Named as one of the "50 Expats You Should Know in Malaysia" by Expatriate Lifestyle magazine (January 2010), Robert Raymer's short stories and articles have appeared in many publications including The Literary Review, London Magazine, Thema, Descant, The Writer and Reader's Digest. One story from Lovers and Strangers Revisited has been used for the Cambridge International Examinations and others have been taught in Malaysian universities, private colleges and Sijil Pelajaran Malaysia literature in secondary schools, as well as in a high school in Canada. He was the editor of Silverfish New Writings 4. Three of his novels have been "short-list" finalists in the 2009 and 2011 Faulkner-Wisdom Novel Competition.

==Publications==
===Lovers and Strangers Revisited===
Lovers and Strangers Revisited (MPH, 2008), a collection of 17 short stories set mostly in Malaysia, was the winner of the 2009 Popular-The Star Reader's Choice Awards. The original collection, Lovers and Strangers, was published by Heinemann Asia (1993) under the Writing in Asia Series then republished as Lovers and Strangers Revised (Silverfish, 2005).
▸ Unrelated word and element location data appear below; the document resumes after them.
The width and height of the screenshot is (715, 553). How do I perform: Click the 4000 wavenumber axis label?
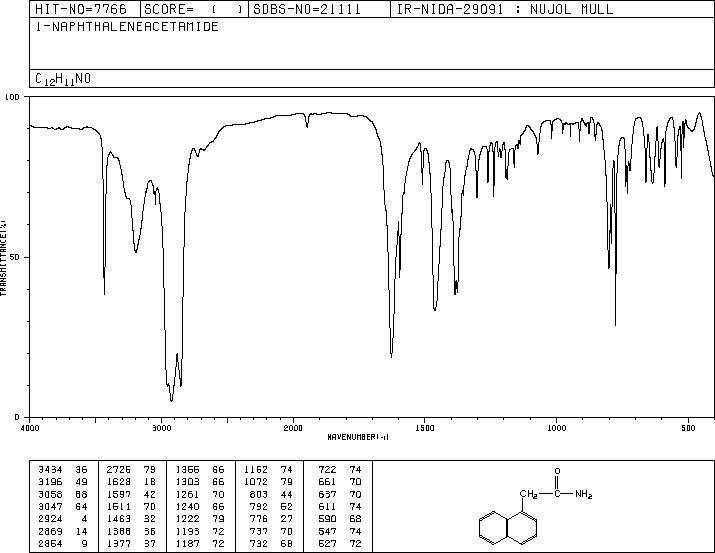(x=30, y=428)
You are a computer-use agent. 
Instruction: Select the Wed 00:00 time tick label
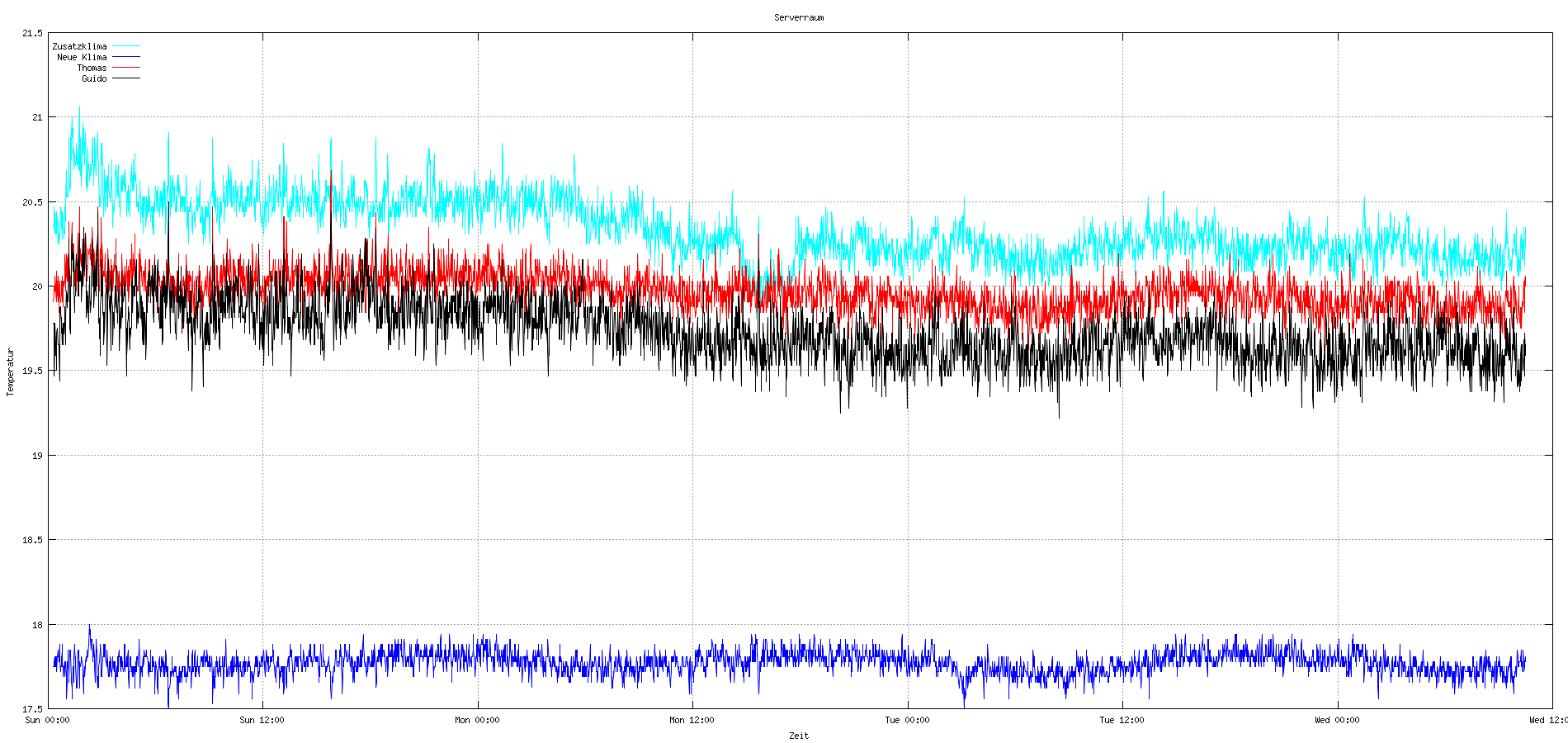[1337, 720]
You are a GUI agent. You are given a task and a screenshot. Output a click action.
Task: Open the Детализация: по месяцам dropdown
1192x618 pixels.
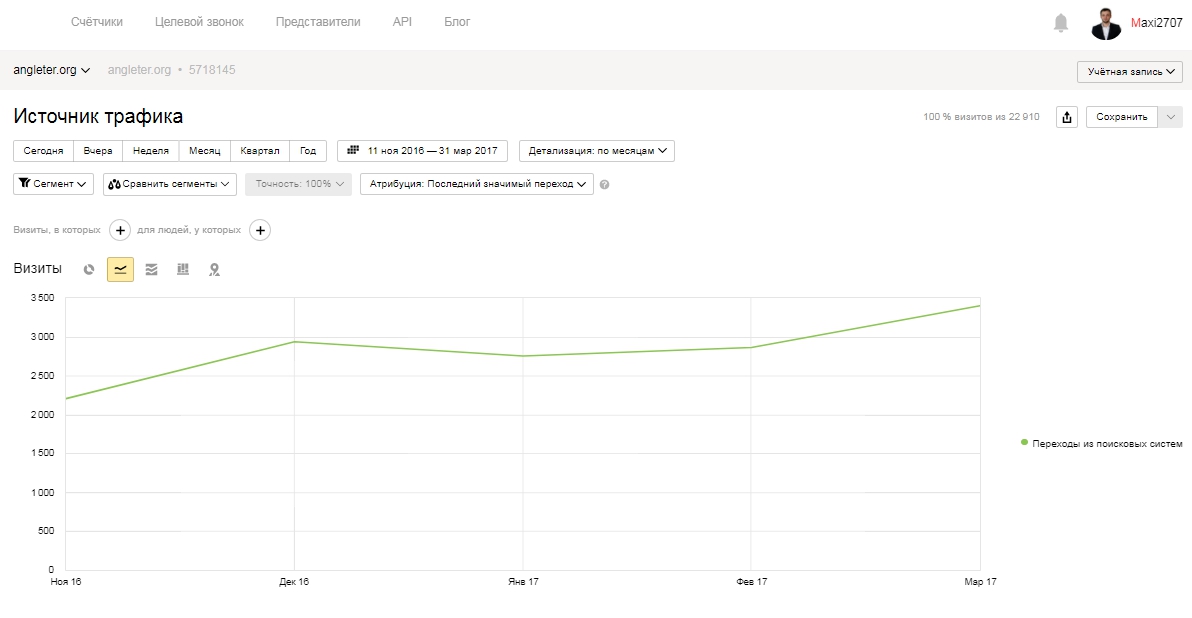tap(597, 151)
The Story Behind the Story is a blog series about each story in the collection, starting with "On Fridays". The collection has been translated into French under the title Trois Autres Malaisie (Editions GOPE, 2011).

===Tropical Affairs===
Tropical Affairs: Episodes from an Expat's Life in Malaysia (MPH, 2009), nominated for the 2010 Popular-The Star Readers Choice Awards, is a collection of creative nonfiction about Raymer's experiences of living in Malaysia for over twenty years, including being an extra in three Hollywood films (Anna and the King, Paradise Road, Beyond Rangoon) and the French film, Indochine, which won an Academy Award for Best Foreign Language Film in 1992.

===Spirit of Malaysia===
Spirit of Malaysia (Editions Didier Millet, 2011) is a travel-guide, souvenir book with up-to-date photographs that capture the spirit of modern Malaysia.